Il Diario di questo mese, pagine dedicate all’attualità, è aperto dalla sezione Punti di vista, dove un dialogo tra lo storico Irénée Scalbert e l’architetto Philippe Rahm approfondiscono la relazione antitetica che lega architettura e natura. Una revisione di questo rapporto è stata però innescata dalla crisi climatica, fenomeno a cui la professione sta dando risposte difformi, talvolta limitate a soluzioni tecniche. Per Opinioni, Ugo La Pietra scrive dei luoghi d’attesa: “la nostra vita, individuale e collettiva, è costantemente caratterizzata dalla categoria dell’attesa, un fatto non solo mentale, ma anche fisico, legato cioè a luoghi veri e propri”. Segue il progetto per la Scuola di Musica di Bressanone dove, puntando sulla condivisione di spazio e funzioni, lo studio Carlana Mezzalira Pentimalli ha progettato una scuola di musica aperta che dialoga con la città e la tradizione.
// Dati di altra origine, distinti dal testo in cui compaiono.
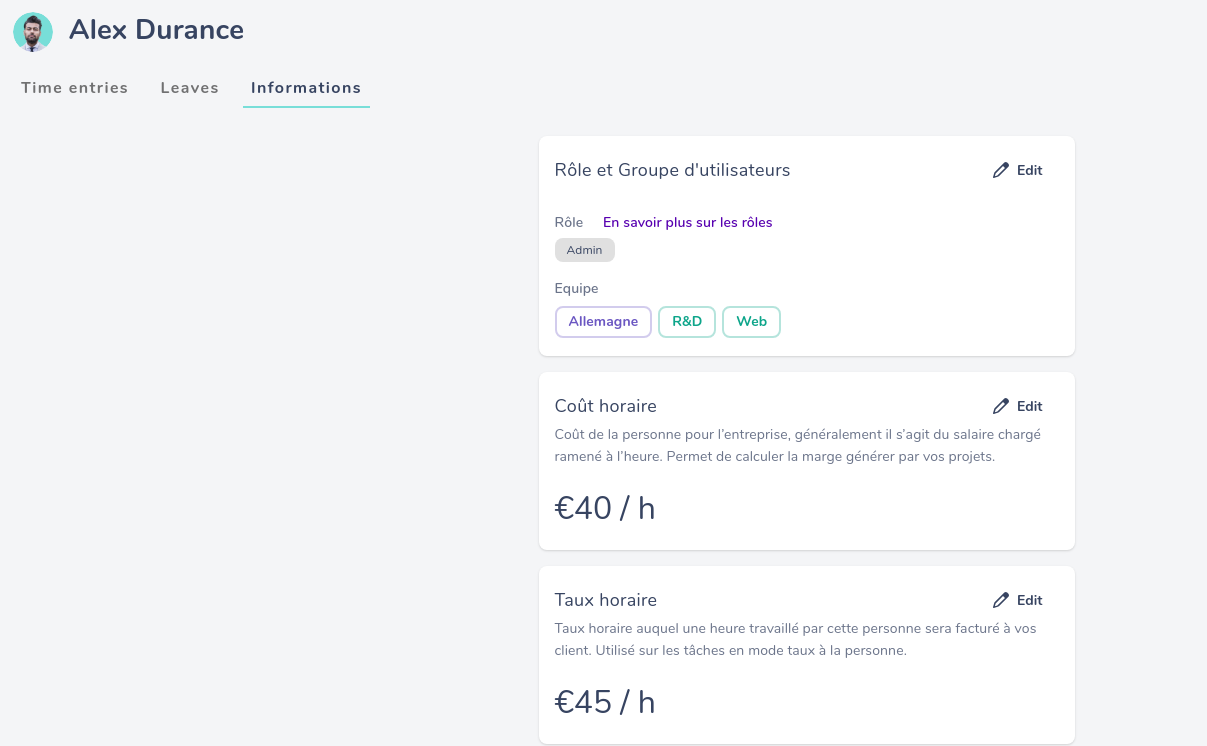Viewport: 1207px width, 746px height.
Task: Click Alex Durance's avatar picture
Action: (33, 32)
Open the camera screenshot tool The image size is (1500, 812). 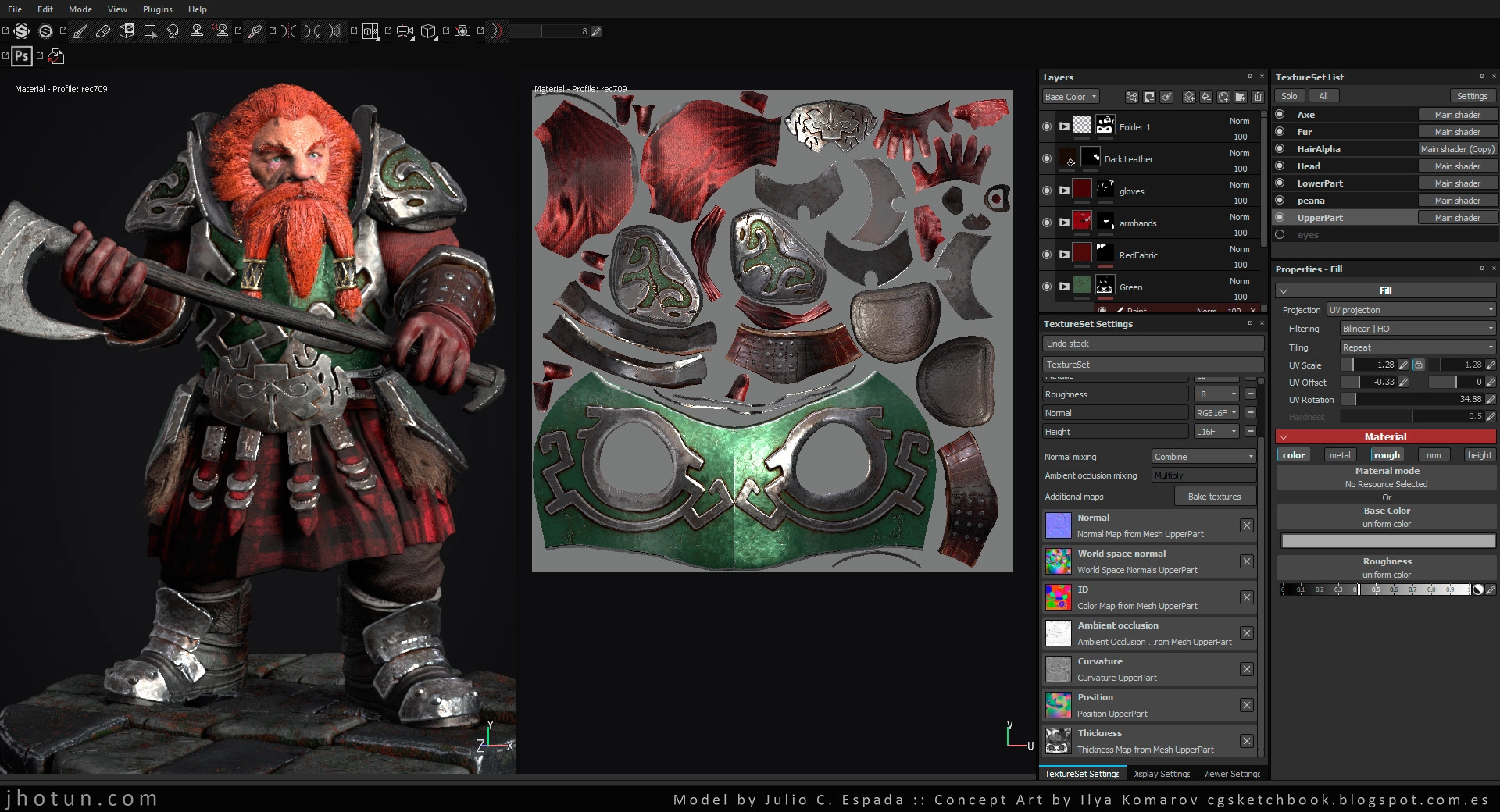click(x=462, y=31)
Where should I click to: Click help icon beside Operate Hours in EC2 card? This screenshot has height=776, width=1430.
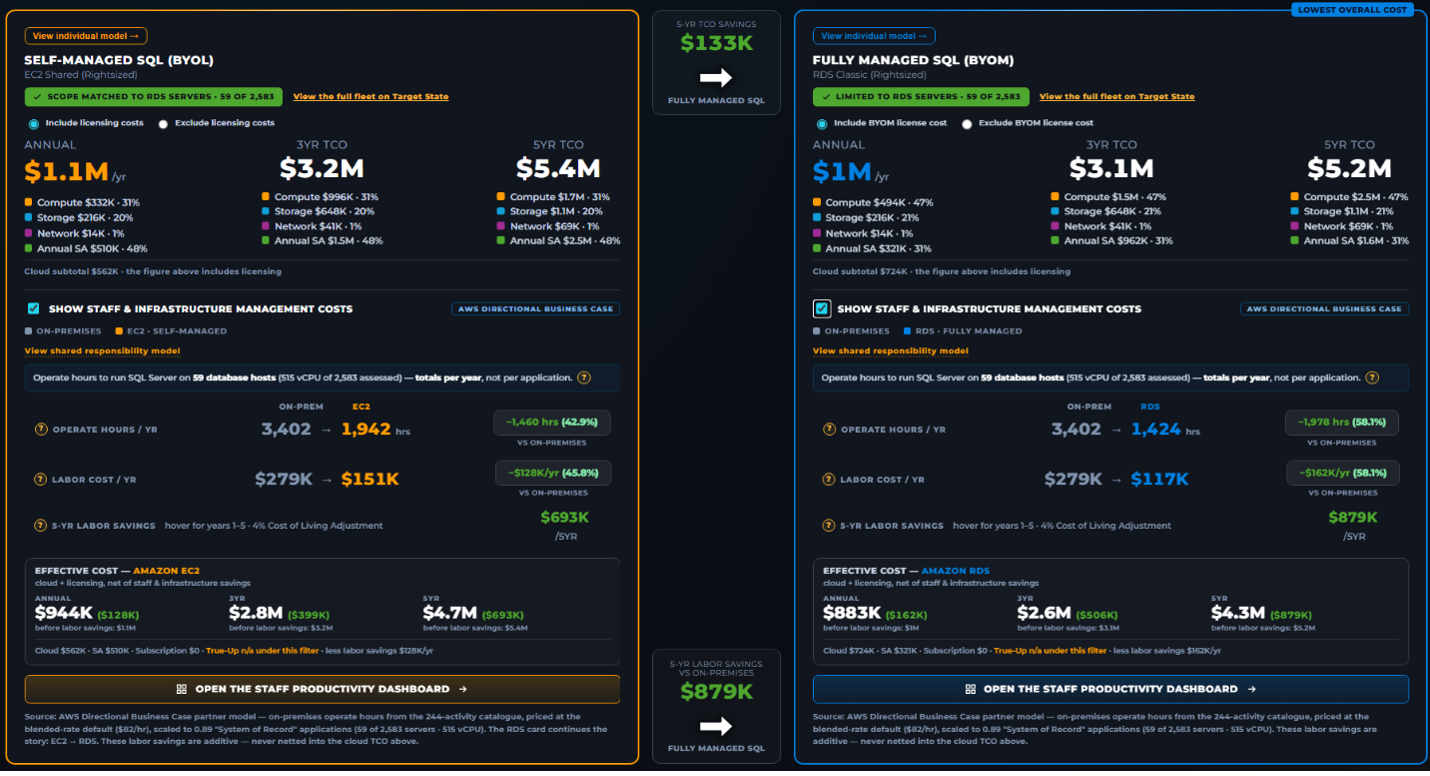[41, 429]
Per Storie di aziende Fabrizio Cameli racconta la storia e la missione della sua azienda, fondata nel 2004 e diventata società per azioni nel 2021, intenzionata ad avere un controllo della filiera sempre più capillare. In chiusura del numero, infine, lo scrittore Andrea Bajani descrive la casa, al primo piano di un edificio genovese di fine Ottocento, che 20 anni fa ha abitato per un paio di mesi. “Un centinaio di metri quadri, librerie a soffitto stipate di libri”, dove ha scritto il suo romanzo più famoso, Se consideri le colpe.
Questo mese, inoltre, troverete come inserto il racconto di ciò che è successo durante la quarta edizione di domusforum, la giornata dedicato al futuro delle città avvenuta lo scorsi 24 novembre al Museo Nazionale della Scienza e della Tecnologia Leonardo da Vinci a Milano. Coscienza planetaria, istruzione, design-thinking e compartecipazione dello sforzo innovativo: queste le chiavi del futuro emerse dal confronto tra i diversi saperi riuniti sul palco di domusforum.